Indiana’s Republican Attorney General Curtis Hill had his law license suspended for 30 days on Monday by the State Supreme Court after allegedly groping four women at a party in March 2018.
“We find, as did the hearing officer, that [Hill] committed acts of misdemeanor battery, conduct that under the circumstances of this case violated Indiana Professional Conduct Rules,” the court’s 19-page per curiam opinion notes.
“[Hill’s] own testimony brings his criminal conduct directly within the ambit of the performance of his professional duties,” the court writes later on. “[Hill] went to the party with the purpose of discussing a bill affecting his office with key legislators and nurturing goodwill, he spent time at the party doing precisely these things, and while there he committed battery against a legislator and three legislative staffers.”
The unanimous decision summarizes the incident in question:
At the conclusion of the 2018 Indiana legislative session, several legislators, lobbyists, and legislative staff attended an event at a local bar. [Hill] also attended this event at the invitation of a lobbyist with whom [Hill] had been dining and drinking that evening. While at the event, [Hill] engaged in acts against four women—a state representative and three legislative assistants—that involved various forms of nonconsensual and inappropriate touching.
Democratic State Rep. Mara Candelaria Reardon alleged that Hill, while drunk and drinking, put his arm around her shoulder before sliding his hand down her back and grabbed her backside. She described the touching as “[a] squeeze, a firm grasp.”

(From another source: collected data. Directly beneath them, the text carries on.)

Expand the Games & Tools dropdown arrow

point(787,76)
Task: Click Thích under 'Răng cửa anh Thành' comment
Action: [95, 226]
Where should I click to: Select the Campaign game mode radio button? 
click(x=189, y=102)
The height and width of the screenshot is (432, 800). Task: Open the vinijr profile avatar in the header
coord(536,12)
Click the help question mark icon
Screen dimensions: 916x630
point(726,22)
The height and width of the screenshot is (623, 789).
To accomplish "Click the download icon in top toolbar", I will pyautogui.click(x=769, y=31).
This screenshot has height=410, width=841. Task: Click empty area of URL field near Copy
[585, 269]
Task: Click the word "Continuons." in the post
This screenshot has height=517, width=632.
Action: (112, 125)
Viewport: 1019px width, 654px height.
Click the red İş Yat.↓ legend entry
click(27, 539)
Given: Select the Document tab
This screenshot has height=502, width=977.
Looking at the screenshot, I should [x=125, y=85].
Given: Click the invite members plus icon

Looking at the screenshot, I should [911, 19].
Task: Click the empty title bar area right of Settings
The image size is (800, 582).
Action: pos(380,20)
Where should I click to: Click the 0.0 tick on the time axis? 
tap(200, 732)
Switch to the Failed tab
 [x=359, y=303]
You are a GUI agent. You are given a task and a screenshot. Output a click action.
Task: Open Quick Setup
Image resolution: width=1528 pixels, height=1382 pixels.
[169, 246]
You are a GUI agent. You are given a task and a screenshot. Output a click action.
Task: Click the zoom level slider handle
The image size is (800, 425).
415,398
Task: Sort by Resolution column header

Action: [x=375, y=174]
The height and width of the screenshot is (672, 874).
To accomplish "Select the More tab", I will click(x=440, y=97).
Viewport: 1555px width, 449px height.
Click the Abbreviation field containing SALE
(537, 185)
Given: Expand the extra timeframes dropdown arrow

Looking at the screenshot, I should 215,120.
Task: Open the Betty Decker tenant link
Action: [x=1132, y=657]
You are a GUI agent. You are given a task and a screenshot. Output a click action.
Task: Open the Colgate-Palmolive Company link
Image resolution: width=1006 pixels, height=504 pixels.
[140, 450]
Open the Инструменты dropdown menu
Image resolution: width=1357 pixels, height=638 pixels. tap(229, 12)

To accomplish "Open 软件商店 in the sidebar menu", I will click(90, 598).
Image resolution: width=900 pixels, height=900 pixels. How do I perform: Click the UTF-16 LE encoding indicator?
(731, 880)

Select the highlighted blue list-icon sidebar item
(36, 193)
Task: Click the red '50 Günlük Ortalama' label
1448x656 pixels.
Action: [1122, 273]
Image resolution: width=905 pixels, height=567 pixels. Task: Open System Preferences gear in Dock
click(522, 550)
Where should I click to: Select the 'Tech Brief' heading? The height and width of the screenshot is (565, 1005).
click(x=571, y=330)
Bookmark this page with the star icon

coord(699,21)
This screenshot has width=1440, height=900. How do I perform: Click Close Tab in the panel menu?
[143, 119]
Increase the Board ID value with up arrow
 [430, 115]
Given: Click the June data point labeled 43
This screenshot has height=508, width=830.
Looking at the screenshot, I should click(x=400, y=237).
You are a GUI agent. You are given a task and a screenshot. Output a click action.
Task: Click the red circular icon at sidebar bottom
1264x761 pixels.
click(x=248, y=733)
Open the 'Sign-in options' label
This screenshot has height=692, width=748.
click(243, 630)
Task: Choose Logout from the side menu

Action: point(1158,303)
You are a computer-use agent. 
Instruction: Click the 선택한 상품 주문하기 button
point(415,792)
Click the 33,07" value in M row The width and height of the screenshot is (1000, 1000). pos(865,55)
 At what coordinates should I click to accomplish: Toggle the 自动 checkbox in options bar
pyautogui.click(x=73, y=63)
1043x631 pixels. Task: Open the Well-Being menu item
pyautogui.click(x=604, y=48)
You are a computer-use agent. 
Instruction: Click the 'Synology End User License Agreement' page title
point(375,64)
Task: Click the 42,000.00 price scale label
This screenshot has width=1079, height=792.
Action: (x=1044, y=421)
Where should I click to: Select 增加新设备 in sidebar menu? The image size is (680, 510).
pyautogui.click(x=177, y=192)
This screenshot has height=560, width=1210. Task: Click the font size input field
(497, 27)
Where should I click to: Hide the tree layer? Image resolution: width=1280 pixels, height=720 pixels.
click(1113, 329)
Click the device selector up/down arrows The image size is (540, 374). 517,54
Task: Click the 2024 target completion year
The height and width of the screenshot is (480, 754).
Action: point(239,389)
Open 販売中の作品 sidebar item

Hill has consistently denied Reardon’s charges and said that he had simply touched the small of her back while attempting to lean in and hear a conversation and insisted that he was surprised to discover she was wearing a backless dress at the time of the incident.
Three other women also alleged unwanted contact.
One woman alleged touching essentially similar to that alleged by Reardon; that Hill moved his hand down her back, while moving her own hand down her own backside and touching her there without her consent. Another woman alleged that Hill rubbed her back without her consent. A fourth woman alleged that Hill put his arm around her waist and then pulled her toward him.
“Concerns regarding the events at the bar that night eventually were brought to the attention of legislative leaders, who privately commissioned a report from a law firm to examine potential employment law issues in connection with those events,” the court opinion notes. “After the report was prepared the legislative leaders met separately with [Hill] and with the four women, and [Hill] at this juncture was generally apologetic.”
Things changed after the report was “inappropriately leaked to the media by a legislative staffer.” Hill assembled his own team to refute the charges and eventually a special prosecutor was assigned to the incident. That prosecutor, while saying he thought the women’s claims were “true and credible,” declined against pressing formal charges in October 2018.
The Indiana Supreme Court Disciplinary Commission was next to investigate–after a disciplinary complaint was filed by that office in March 2019 alleging three violations of Indiana rules governing ethical behavior for attorneys. The commission also cited Hill’s boisterous defense after the report leaked as an “aggravating factor.”
During a hearing in October 2019, the hearing officer for the commission found Hill had violated two out of three ethical rules and recommended that he receive a 60-day suspension of his law license without being automatically reinstated by the Hoosier State bar.
Specifically, the commission determined that Hill engaged “in conduct that is prejudicial to the administration of justice” and that he “[committed] a criminal act that reflects adversely on [his] honesty, trustworthiness or fitness as a lawyer in other respects.”
The court’s Monday decision provides for half of that requested punishment and Hill will instead be automatically reinstated.
There’s also a fair amount of both-sides upbraiding:
[W]e are compelled to note our strong disapproval and extreme disappointment with respect to the tenor of the parties’ briefs in this case. The Commission repeatedly refers to [Hill] in hyperbolic terms of sexual predation, and the Commission—entirely without support—accuses [Hill] of having committed perjury at the final hearing simply because the hearing officer, in endeavoring to reconcile all the testimony (including [Hill’s]), found that [Hill’s] conduct amounted to battery. [Hill] for his part alternately describes the Commission using terms such as “imperialist,” “coddling,” “dismissive,” and “arrogant,” and [Hill] devotes far too much of his briefing to entirely unfounded attacks on the Commission’s motives and integrity.